» Deine Aufgabe: Schreib den Bericht über Astrid, Martin Koch und den Verdacht auf das Zika-Virus ab seinem letzten Satz weiter.

» Textabschnitt:
★ ★ ★ ★ ★ ★ ★
Es war der romantischste Tag ihres Lebens: Unter Palmen machte Unternehmer Martin Koch (42) aus Sarmenstorf AG seiner Astrid (30) den Heiratsantrag.

Die Angestellte einer Zahnarztpraxis war in der achten Woche schwanger, gemeinsam waren sie nach Punta Cana in der Dominikanischen Republik geflogen.

Doch jetzt quält sie ein furchtbarer Verdacht: Ihr Sohn Sandro wurde mit Mikrozephalie geboren, einem unnatürlich verkleinerten Kopf. Hatte sie sich damals unbemerkt mit dem Zika-Virus angesteckt, das als ein möglicher Auslöser der Behinderung gilt?
★ ★ ★ ★ ★ ★ ★
» Datenauszug:
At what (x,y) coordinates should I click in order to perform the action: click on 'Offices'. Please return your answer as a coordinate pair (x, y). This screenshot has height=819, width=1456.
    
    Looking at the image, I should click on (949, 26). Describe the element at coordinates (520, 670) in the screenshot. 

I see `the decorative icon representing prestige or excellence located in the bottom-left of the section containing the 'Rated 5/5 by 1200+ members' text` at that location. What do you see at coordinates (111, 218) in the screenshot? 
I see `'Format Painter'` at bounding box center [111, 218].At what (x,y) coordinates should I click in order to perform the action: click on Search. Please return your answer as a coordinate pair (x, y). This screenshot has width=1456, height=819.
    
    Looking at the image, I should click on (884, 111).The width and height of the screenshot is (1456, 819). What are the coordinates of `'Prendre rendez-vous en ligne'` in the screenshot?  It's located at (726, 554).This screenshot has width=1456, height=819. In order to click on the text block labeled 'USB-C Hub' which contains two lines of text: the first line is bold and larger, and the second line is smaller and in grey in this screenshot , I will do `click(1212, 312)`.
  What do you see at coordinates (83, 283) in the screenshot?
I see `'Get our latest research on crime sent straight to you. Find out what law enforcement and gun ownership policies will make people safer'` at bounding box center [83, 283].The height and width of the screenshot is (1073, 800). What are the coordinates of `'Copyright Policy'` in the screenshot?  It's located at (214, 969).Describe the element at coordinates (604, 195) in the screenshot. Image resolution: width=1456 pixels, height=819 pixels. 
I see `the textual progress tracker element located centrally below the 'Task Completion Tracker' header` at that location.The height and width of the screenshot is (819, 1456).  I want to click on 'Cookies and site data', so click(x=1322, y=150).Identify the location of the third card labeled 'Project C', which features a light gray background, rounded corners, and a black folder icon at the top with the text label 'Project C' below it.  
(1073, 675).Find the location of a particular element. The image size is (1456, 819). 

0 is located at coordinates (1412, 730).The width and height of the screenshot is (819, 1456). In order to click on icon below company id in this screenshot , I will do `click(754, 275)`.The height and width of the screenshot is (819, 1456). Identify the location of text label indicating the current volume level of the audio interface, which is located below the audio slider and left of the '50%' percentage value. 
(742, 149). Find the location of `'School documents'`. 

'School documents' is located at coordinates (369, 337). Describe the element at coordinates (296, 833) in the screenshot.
★ ★ ★ ★ ★ ★ ★
» Ausgabe:
«Gewarnt hat uns vorher keiner», sagt Astrid Koch. «Ich wurde mehrfach von Mücken gestochen, leider ziehe ich sie geradezu an.» Beide litten damals in ihren tropischen Ferien mehrere Tage lang an Erbrechen und Durchfall.

Als Sandro geboren wurde, war er 42 Zentimeter gross und nur 2090 Gramm schwer. Schon damals fiel sein kleiner Kopf auf, eine Untersuchung bestätigte: Er hat Mikrozephalie und Lissenzephalie, eine körperliche und geistige Behinderung.

Überall im Haus der Familie stehen Medikamente und Medizingeräte, darunter eine Ernährungspumpe, die Sandro seit Mai 2014 ständig begleitet. Zwei Jahre ist er jetzt alt, wiegt aber gerade neun Kilo. Im ersten Jahr weinte er durchgehend, vermutlich, weil er Magen- und Darmprobleme hatte. Im letzten Jahr war er neunmal stationär im Spital.

«Er freut sich, wenn wir AC/DC auflegen»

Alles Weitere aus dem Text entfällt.